This means that if you later find it would be useful to intercept gets or updates to a field and add some additional logic for some reason (e.g. you want to now do lazy initialization), if you naively change the field to a method/property (even with the same name), existing code compiled against your original class will now fail at runtime with something like a "member not found" exception. Consumers of your library will be forced to recompile their code against your latest version for things to work again.
By having getters and setters, you have the option of changing things without breaking existing consumers of your code. For certain libraries or platforms, this is the practical difference between being stuck with certain (now undesirable) behaviour forever or trivially being able to change it.
Adding lots of code for the common case to support consumers of the code not recompiling for some uncommon potential future corner-cases seems like a bad deal.
In a product world where customers are building on your platform, requiring that they schedule time with their own developers to recompile everything in order to move to the latest version of your product is an opportunity to lose one or more of those paying customers.
These customers would also be quite rightfully annoyed when their devs report back to them that the extra work could have been entirely avoided if your own devs had done the industry norm of using setters/getters.
Maybe you're not a product but there are various other teams at your organization which use your library, now in order to go live you need to coordinate with various different teams that they also update their code so that things don't break. These teams will report to their PMs how this could have all been avoided if only you had used getters and setters, like the entire industry recommends.
Unless you're in a company with a single development team building a small system whose code would never be touched by anyone else, it's a good idea to do the setters/getters. And even then, what's true today might not be true years from now.
Focusing on micro-"optimizations" like this one do absolutely nothing for performance (how many times are you actually calling Instance() per frame?) and skips over the absolutely-mandatory PROFILE BEFORE YOU OPTIMIZE rule.

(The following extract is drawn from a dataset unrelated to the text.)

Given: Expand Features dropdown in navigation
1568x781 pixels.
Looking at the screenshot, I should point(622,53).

If a coworker asked me to review this CL, my comment would be "Why are you wasting both my time and yours?"
Among C++ programmers "Best performance" isn't about actual optimization it's a brag with about the same semantic value as for Broadway and so it's not measurable. The woman who wins a Tony for "Best performance in a musical" isn't measurably faster, or smaller, she's just "best" according to some panel. Did audiences like it? Did the musical make money? Doesn't matter, she won a "Best performance" Tony.
Only those that have C++ tatoos and their whole career bound to mastering a single language, selling that knowledge.

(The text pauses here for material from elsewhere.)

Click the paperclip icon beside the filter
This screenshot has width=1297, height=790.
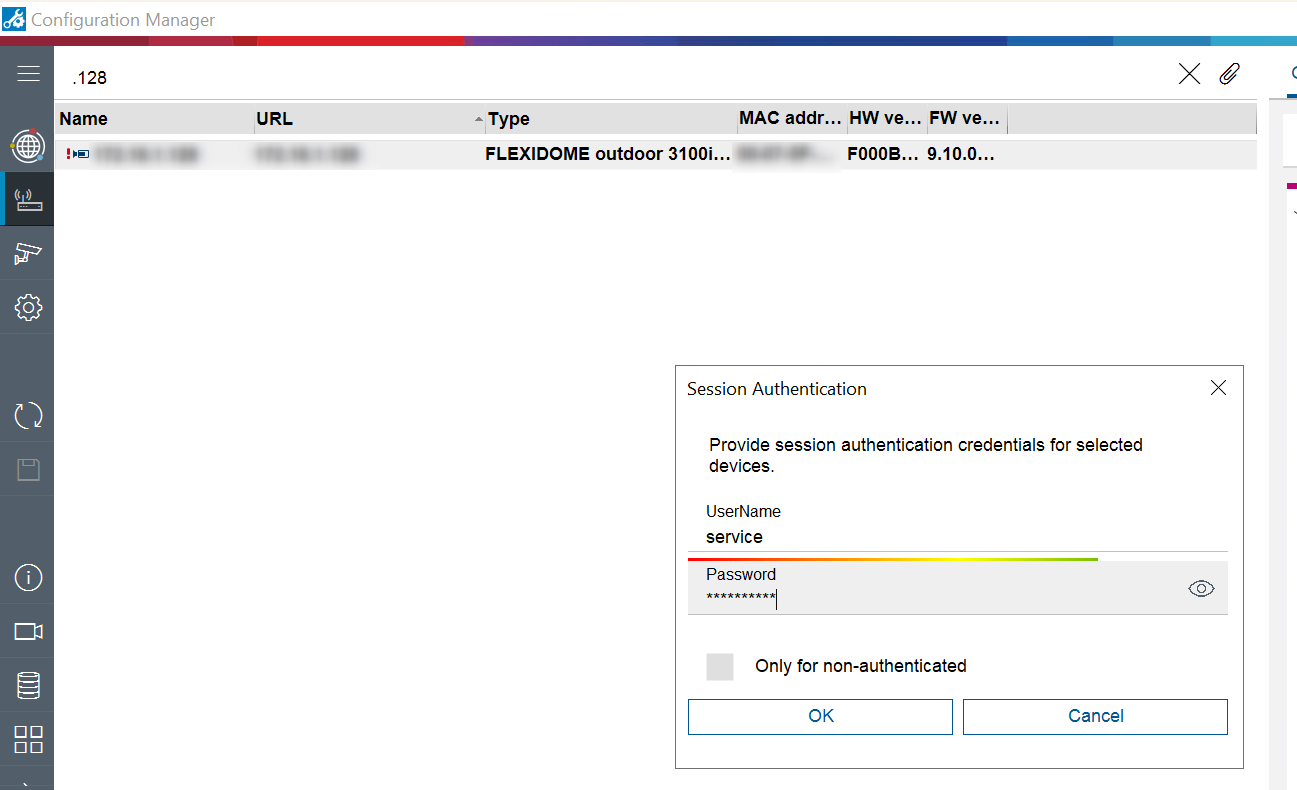click(1229, 74)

Other of us, use it as tool required to integrate with existing products, language runtimes, and SDKs written in C++, which most likely won't get replaced anytime soon.
Getting into the weeds of what a compiler does with your code is fun.

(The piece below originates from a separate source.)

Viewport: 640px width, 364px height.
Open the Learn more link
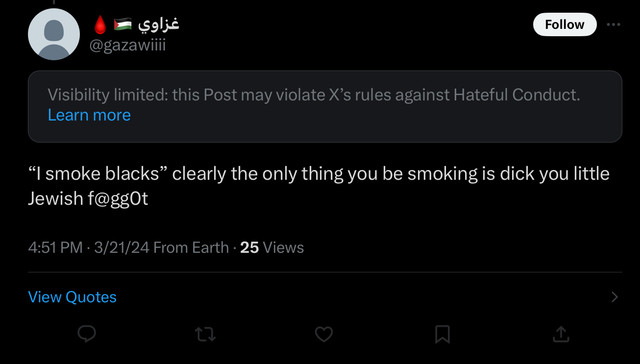(89, 115)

People have been doing micro optimisations since computers became a thing, you benefit from them every day without realising - and seemingly not appreciating - it.
> If a coworker asked me to review this CL, my comment would be "Why are you wasting both my time and yours?"
If a coworker submitted a patch to existing code, I'd be right there with you. If they submitted new code, and it just so happened to be using this more optimal strategy, I wouldn't blink twice before accepting it.
This is about constant vs dynamic initialization, not trivial vs nontrivial default construction. To be fair, the article doesn't claim this, but that's the comparison being made.
The standard allows to optimize away dynamic initialization, but AFAIK there are ABI implications of doing that, so compilers tend to not do that.
If you absolutely want to guarantee that a global is constant initialized, use "constinit" on the variable declarations too. It can also have some positive codegen effects on declarations of thread_locals.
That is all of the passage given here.